5 Feet of Fury

‘Three Cups of Tea’ scandal: if liberal causes are so just and urgent, why do they have to lie to get us to care?

I’ve written about this phenomenon before.

Here we go again:

Writer Ann Marlowe questioned some of the “anti-military nonsense” in a 2008 Forbes commentary. Mortenson claimed that during his stint as an Army medic in Germany, Vietnam veterans were hooked on heroin and died “in their bunks and we’d have to go and collect their bodies.”

Marlowe suggested that readers take his tales with “three grains of salt.”

Instead, he sold 3 million books.
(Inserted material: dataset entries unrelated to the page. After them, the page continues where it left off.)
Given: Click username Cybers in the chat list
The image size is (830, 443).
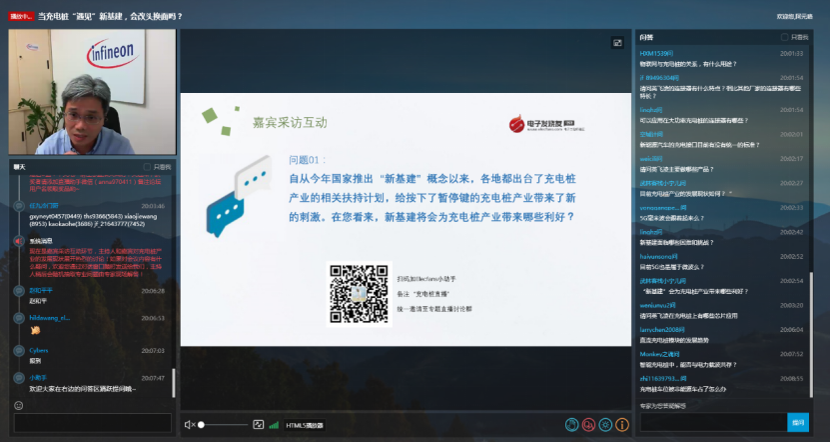Looking at the screenshot, I should 38,350.
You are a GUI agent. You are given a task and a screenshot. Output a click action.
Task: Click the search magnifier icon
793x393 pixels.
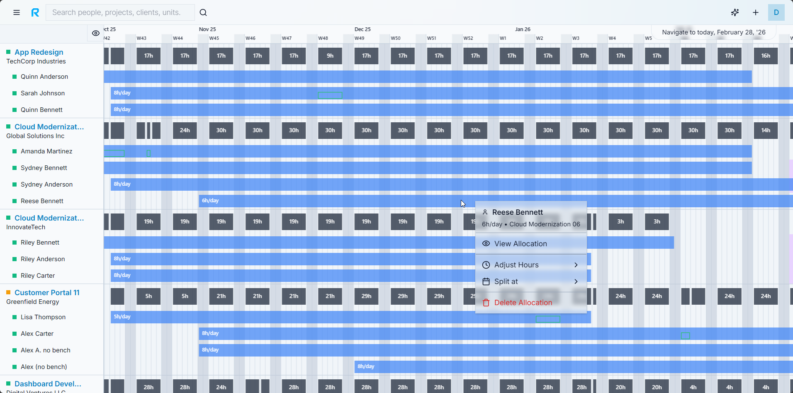[203, 12]
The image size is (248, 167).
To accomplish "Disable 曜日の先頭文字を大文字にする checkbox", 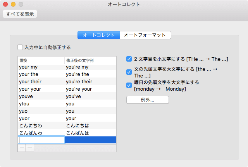I will point(129,85).
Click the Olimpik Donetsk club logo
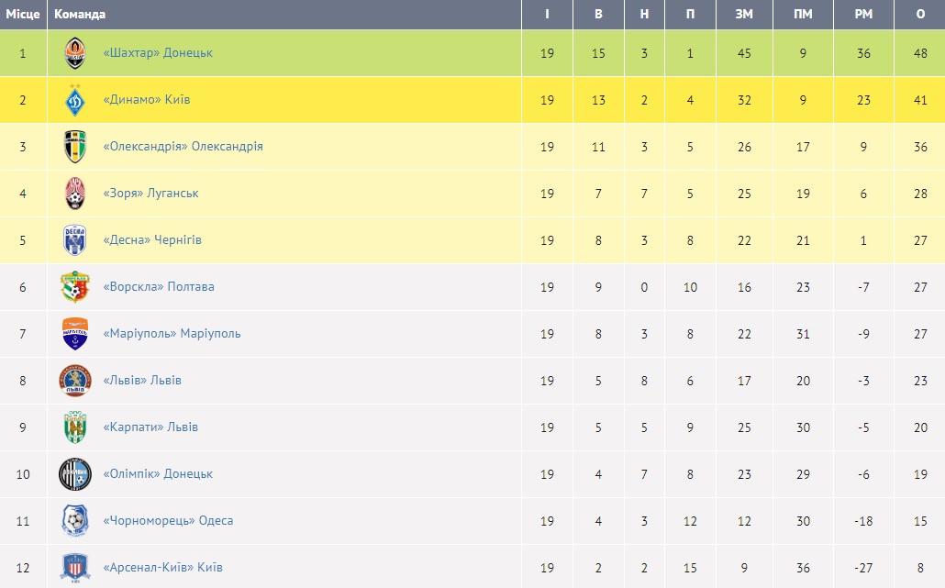This screenshot has width=945, height=588. tap(75, 474)
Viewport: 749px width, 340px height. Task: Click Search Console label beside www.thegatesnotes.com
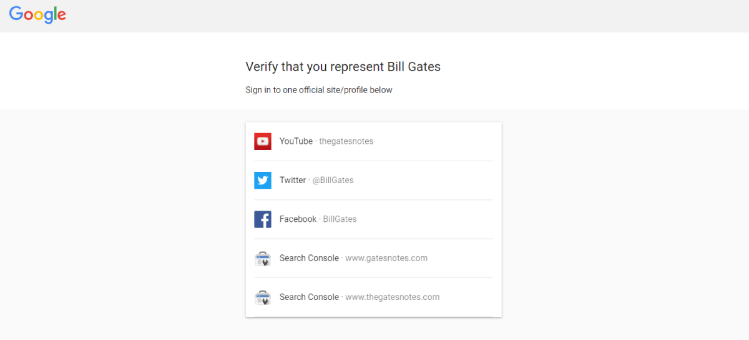tap(309, 298)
Why?

Through the pouring of “Three Cups,” Mortenson came to personify every liberal conceit.

He pushed books, not bombs. He had a nuanced take on Islamic extremism. He’s not afraid of terrorism; for him, “the enemy is ignorance.”

Marlowe observed, “The implication is that this solitary do-gooder’s work is a better model for helping the rural poor in areas that are a breeding ground for Islamic extremism.”

While to the contrary, the U.S. Army built more schools in just one Afghan province in 15 months than CAI built in a decade. (…)

Global Fund for Women Vice President Shalini Nataraj warned about any memoir that hails “the white savior who’s going to come in and save the local people.”